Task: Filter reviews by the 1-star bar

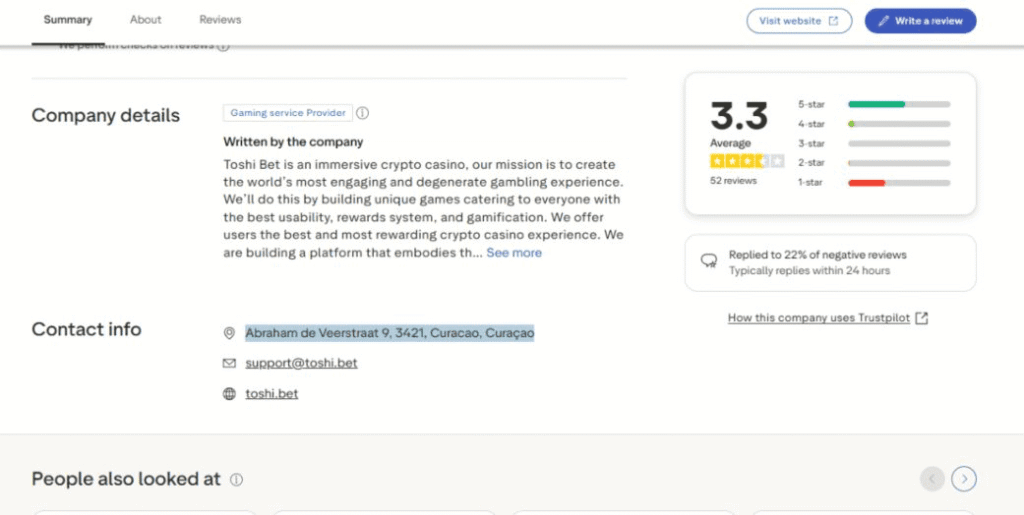Action: click(x=898, y=182)
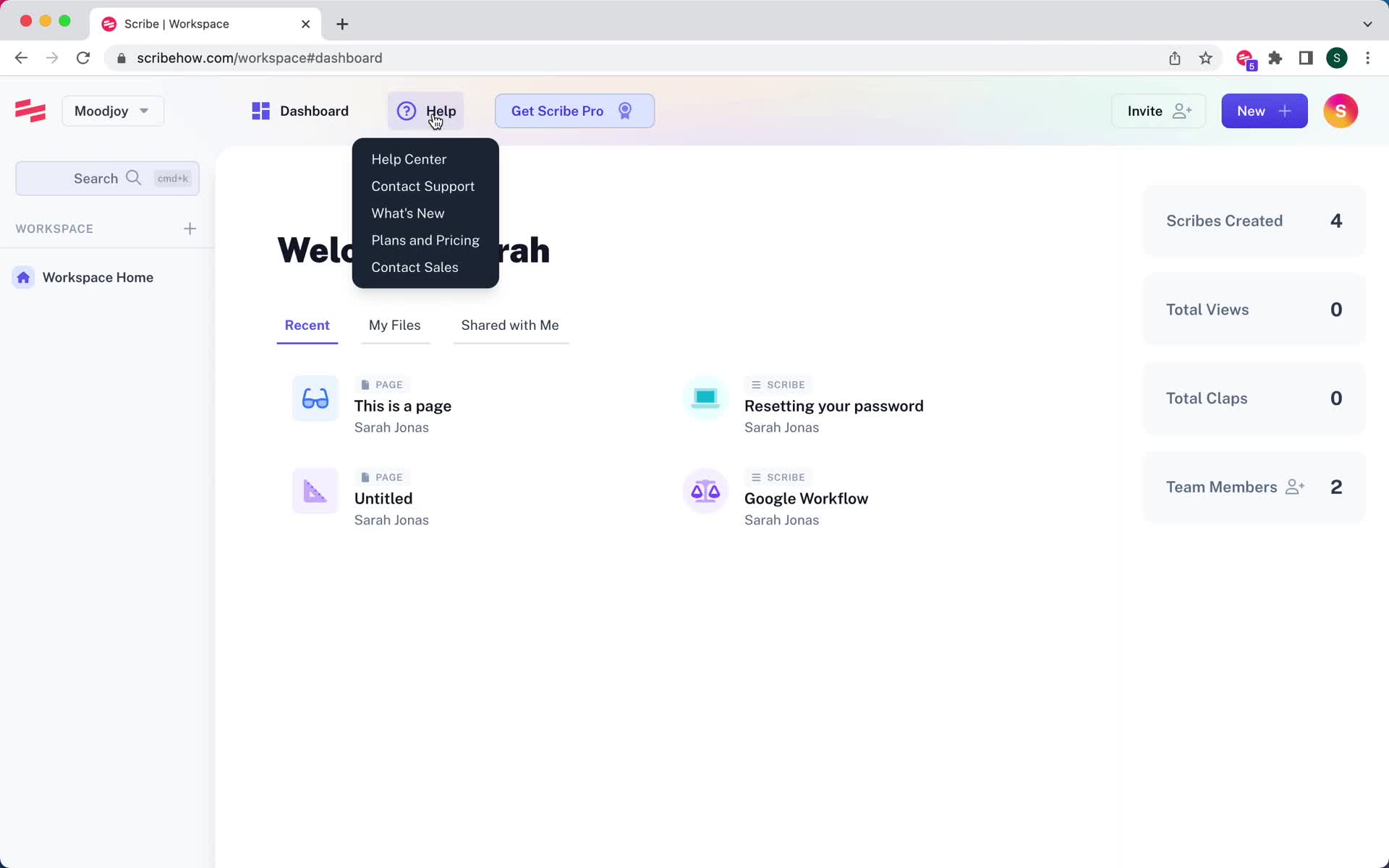Screen dimensions: 1389x868
Task: Click the browser extensions icon in toolbar
Action: [x=1276, y=57]
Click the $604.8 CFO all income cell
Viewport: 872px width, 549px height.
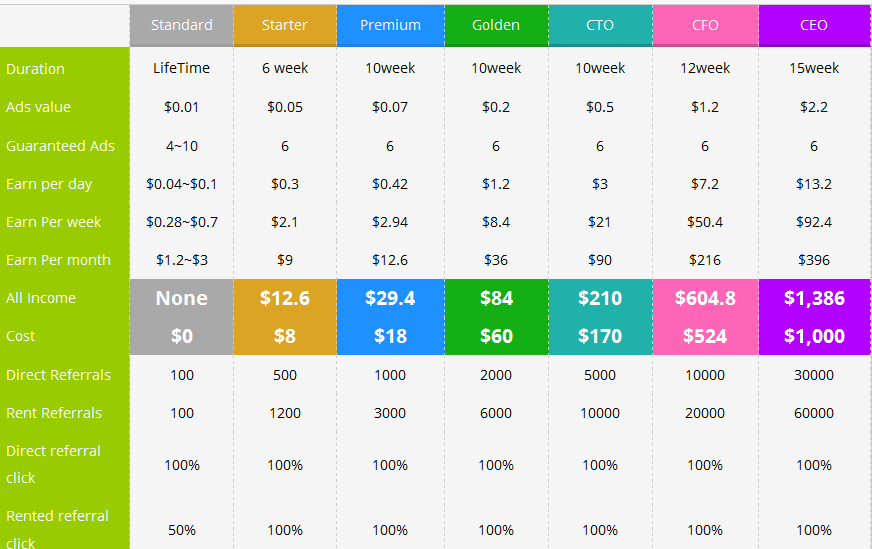click(x=705, y=298)
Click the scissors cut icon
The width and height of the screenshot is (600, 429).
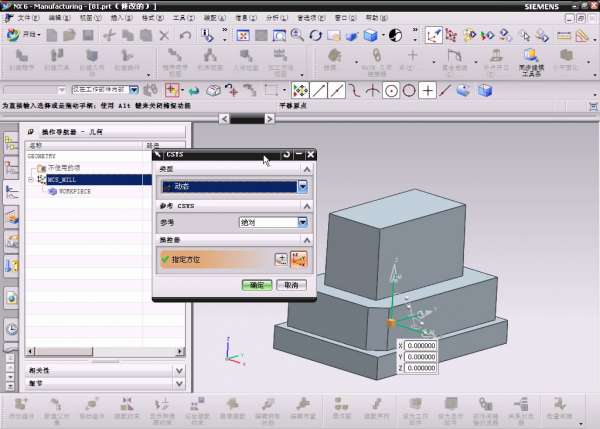109,35
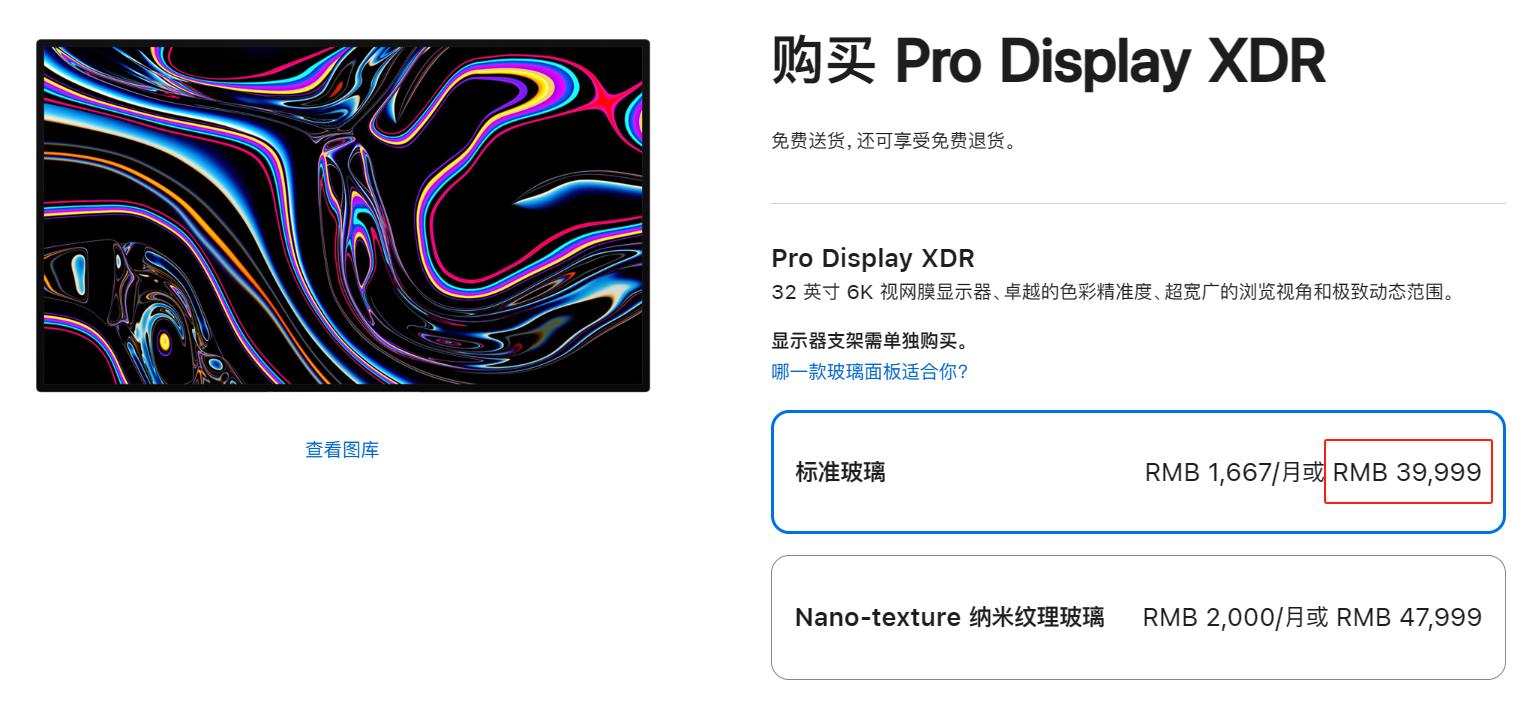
--
**TRY IT:** Please output the lines from the line that holds "The width and" through the final line of the material above, both included. Each line must match exactly, and pictures must be excluded.

**OUTPUT BELOW:**
The width and height of the screenshot is (600, 429).
109,35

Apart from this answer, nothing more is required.